Statistics might show a correlation between test results in KS1 and KS2, but to assume every child’s fate is sealed at the age of seven would be a gross misjudgement, says Richard Cowan...
Educational statistics and scientific research can make arresting headlines in newspapers and online digests. But news stories rarely provide enough information. Journalists use their imagination in writing stories and readers use their imagination to understand them. Unfortunately beliefs in determinism persist in our collective imagination.
Consider this opening to a story that appeared in the Observer in 2005.
Parents have long battled to persuade their children to master new spellings and learn their tables, but they may be wasting their time. A new study suggests that both maths and reading ability lies largely in the genes.
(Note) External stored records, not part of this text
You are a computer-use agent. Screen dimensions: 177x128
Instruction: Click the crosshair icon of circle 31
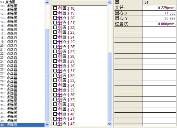coord(60,71)
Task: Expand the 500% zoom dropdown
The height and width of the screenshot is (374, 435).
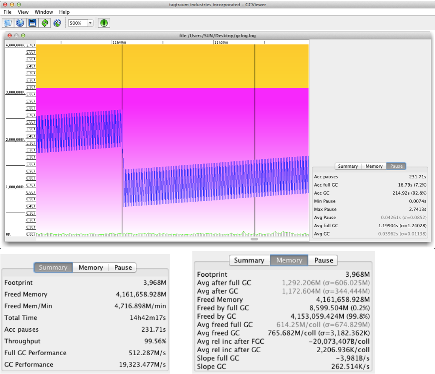Action: click(x=90, y=23)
Even allowing for journalistic licence in singling out spelling and learning tables, which are very small parts of literacy and numeracy, it is just wrong on so many levels. The Twins Early Development Study (TEDS) researchers, whose work this describes, would not agree to this portrayal. First, there is no maths gene: there are many genes that contribute to individual differences in mathematical potential. Second, there is no single maths ability or reading ability. There are lots of different literacy and numeracy abilities that children develop as they progress through primary school. Third, even if genetic variation explained a lot of individual variation, this does not rule out the importance of the environment. Differences in height owe much more to genes than differences in maths, but children do not grow without food.
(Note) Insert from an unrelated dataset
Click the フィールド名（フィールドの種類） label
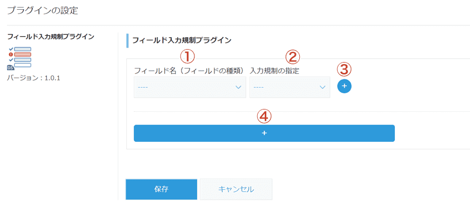This screenshot has height=219, width=470. (x=189, y=71)
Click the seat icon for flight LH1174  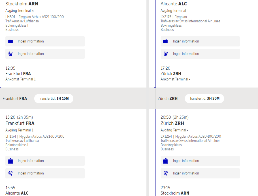coord(10,173)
TEDS includes thousands of twins: some are identical and some are not. Identical twins are clones as they are genetically the same, but they defy popular myths and fears (remember Dolly the sheep). In reality, identical twins do not always do the same job, marry at the same age and call their dogs by the same name. In reality, if one identical twin scores very poorly on a maths test, then it is likely, but by no means certain, that her co-twin will do similarly. Your genes do not determine your destiny.
How about this article, which appeared in the Telegraph in October 2013?
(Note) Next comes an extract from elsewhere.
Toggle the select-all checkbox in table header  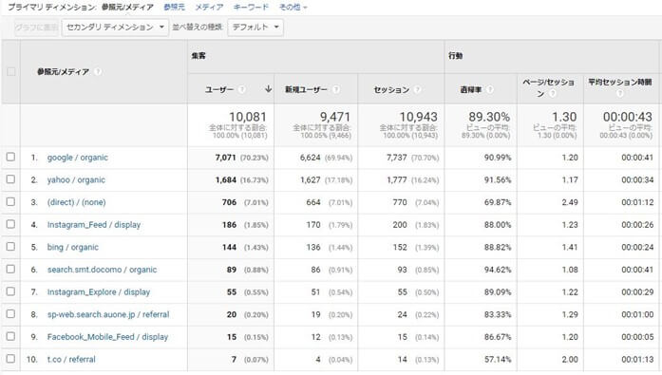(11, 72)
Future earnings of children can already be predicted by the time they are nine simply by looking at their English and Maths scores, according to a new study.
Predictions that have a basis in social science are particularly alluring. However, if you think the study highlighted in the Telegraph shows that doing well at maths age nine has a causal relation with later earnings, you are using your imagination. All it really shows is a non-trivial correlation between primary educational achievement and later earnings. One would have to read the study to see what else they took into account. It is certainly not an experiment and so any talk about cause is just speculation.
As Steven J Gould pointed out in The Mismeasure of Man, “The invalid assumption that correlation implies cause is probably among the two or three most serious and common errors of human reasoning”.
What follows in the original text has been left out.